* Try it
Copy out the lines below that hold the word "bubble".

[Collection entries]
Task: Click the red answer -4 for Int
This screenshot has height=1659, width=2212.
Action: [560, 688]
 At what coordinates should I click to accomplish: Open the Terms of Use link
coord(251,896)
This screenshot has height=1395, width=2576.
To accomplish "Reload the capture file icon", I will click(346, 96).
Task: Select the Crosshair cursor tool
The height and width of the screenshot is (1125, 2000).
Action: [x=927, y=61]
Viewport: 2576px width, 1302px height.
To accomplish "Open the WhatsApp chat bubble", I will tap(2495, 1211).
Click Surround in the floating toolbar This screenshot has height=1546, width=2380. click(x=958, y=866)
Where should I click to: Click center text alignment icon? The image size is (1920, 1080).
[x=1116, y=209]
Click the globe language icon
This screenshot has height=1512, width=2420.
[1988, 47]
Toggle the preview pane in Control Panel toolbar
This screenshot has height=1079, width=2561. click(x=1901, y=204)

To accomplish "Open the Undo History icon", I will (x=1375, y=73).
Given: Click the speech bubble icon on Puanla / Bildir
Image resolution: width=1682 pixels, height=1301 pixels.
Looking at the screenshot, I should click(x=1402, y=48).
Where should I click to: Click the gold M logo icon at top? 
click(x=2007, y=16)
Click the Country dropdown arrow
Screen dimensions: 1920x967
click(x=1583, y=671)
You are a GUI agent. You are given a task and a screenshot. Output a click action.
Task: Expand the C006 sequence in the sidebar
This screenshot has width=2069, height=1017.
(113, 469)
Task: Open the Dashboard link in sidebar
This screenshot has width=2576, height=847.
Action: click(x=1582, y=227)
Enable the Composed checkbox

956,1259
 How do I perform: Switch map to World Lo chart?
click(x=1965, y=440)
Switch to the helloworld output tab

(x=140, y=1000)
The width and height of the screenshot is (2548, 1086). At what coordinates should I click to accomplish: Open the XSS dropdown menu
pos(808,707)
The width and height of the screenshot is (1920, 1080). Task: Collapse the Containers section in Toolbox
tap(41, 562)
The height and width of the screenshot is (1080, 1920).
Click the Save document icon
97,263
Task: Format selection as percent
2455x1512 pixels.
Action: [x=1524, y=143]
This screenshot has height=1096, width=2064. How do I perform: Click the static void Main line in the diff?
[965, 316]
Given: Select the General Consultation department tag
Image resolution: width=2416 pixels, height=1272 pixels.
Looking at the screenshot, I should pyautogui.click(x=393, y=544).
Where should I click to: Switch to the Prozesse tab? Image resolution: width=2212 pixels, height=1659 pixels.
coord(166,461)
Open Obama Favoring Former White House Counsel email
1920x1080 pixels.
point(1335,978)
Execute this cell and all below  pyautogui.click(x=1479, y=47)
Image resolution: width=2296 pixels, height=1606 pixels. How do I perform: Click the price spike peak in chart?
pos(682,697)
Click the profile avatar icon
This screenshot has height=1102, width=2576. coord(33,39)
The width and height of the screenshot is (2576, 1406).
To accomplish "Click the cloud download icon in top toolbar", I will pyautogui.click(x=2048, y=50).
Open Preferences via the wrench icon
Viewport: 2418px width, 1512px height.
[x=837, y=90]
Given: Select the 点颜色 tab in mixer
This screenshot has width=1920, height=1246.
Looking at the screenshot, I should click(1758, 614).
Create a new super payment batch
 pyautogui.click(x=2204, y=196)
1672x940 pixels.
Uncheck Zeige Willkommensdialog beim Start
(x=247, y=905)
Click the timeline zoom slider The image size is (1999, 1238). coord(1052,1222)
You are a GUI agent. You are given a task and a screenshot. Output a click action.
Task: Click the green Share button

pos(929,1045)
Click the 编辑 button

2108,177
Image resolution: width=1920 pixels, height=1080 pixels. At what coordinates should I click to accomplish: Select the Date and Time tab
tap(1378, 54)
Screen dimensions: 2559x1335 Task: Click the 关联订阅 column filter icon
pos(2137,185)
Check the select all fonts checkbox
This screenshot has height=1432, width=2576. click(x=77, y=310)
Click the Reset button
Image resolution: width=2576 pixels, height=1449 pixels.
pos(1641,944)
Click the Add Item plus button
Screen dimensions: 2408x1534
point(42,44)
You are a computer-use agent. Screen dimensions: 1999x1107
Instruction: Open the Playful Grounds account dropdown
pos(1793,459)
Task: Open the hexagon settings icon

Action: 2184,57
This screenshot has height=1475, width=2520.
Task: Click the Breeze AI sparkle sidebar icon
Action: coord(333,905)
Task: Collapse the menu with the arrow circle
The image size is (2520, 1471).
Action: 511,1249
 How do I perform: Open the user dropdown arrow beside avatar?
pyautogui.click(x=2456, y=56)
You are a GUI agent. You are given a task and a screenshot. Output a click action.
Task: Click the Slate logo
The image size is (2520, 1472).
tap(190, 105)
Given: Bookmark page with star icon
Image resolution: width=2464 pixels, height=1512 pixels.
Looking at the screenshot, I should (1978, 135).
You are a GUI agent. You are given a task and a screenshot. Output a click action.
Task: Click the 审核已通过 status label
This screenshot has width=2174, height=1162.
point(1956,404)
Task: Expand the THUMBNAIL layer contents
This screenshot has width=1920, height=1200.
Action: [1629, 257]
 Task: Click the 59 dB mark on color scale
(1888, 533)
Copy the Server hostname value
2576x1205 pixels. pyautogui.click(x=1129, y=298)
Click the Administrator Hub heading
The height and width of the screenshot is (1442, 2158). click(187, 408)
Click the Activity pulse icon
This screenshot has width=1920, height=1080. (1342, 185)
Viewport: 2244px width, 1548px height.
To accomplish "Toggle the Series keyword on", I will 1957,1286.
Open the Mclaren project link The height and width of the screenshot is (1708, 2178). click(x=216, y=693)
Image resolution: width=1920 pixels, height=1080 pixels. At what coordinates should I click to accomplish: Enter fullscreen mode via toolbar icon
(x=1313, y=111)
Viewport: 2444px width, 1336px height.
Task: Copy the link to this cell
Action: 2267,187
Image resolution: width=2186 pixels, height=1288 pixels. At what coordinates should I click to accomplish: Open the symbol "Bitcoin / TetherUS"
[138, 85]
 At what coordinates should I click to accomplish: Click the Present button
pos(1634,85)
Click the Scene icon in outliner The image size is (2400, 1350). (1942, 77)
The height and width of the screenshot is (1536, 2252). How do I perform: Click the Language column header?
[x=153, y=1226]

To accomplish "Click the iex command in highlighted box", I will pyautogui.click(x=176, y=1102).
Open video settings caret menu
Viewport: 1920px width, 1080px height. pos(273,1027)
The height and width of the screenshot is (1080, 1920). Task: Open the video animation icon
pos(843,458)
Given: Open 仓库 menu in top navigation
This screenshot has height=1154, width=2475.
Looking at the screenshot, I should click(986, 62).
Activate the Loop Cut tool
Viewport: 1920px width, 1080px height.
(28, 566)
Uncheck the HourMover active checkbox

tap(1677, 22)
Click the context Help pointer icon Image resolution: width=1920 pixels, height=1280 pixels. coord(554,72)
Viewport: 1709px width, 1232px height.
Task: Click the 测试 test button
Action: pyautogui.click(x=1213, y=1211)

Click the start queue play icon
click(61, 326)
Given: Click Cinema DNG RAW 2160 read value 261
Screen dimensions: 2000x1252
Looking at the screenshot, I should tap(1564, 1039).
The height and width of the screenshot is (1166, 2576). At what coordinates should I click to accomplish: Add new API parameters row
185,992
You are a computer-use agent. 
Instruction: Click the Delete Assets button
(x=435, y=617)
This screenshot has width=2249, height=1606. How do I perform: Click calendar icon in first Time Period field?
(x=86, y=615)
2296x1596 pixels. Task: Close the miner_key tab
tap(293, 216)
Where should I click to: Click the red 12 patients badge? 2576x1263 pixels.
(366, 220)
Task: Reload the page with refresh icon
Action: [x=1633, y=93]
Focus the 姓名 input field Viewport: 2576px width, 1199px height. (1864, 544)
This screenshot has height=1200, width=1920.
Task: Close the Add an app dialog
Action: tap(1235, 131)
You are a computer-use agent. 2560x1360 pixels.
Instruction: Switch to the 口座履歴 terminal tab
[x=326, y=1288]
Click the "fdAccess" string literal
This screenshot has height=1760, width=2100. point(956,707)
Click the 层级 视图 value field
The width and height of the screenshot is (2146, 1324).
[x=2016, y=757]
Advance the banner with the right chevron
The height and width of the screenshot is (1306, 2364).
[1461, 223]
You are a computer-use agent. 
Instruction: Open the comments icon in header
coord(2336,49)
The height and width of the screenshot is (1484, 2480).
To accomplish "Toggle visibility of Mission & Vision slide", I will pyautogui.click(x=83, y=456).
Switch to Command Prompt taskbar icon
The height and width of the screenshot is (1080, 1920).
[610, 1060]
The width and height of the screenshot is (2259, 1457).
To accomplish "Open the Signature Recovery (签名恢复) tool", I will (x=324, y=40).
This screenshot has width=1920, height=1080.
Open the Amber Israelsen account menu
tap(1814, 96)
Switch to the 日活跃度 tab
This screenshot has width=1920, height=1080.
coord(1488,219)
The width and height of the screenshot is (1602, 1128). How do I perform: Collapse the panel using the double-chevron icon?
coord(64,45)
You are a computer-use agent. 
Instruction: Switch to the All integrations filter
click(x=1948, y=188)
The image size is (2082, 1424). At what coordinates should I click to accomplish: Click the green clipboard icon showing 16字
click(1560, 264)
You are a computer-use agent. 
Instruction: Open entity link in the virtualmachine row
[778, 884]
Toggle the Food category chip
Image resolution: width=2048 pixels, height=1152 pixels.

* Answer to this task
To accomplish "Open the WhatsApp chat bubble", I will tap(2495, 1211).
Given: Click the speech bubble icon on Puanla / Bildir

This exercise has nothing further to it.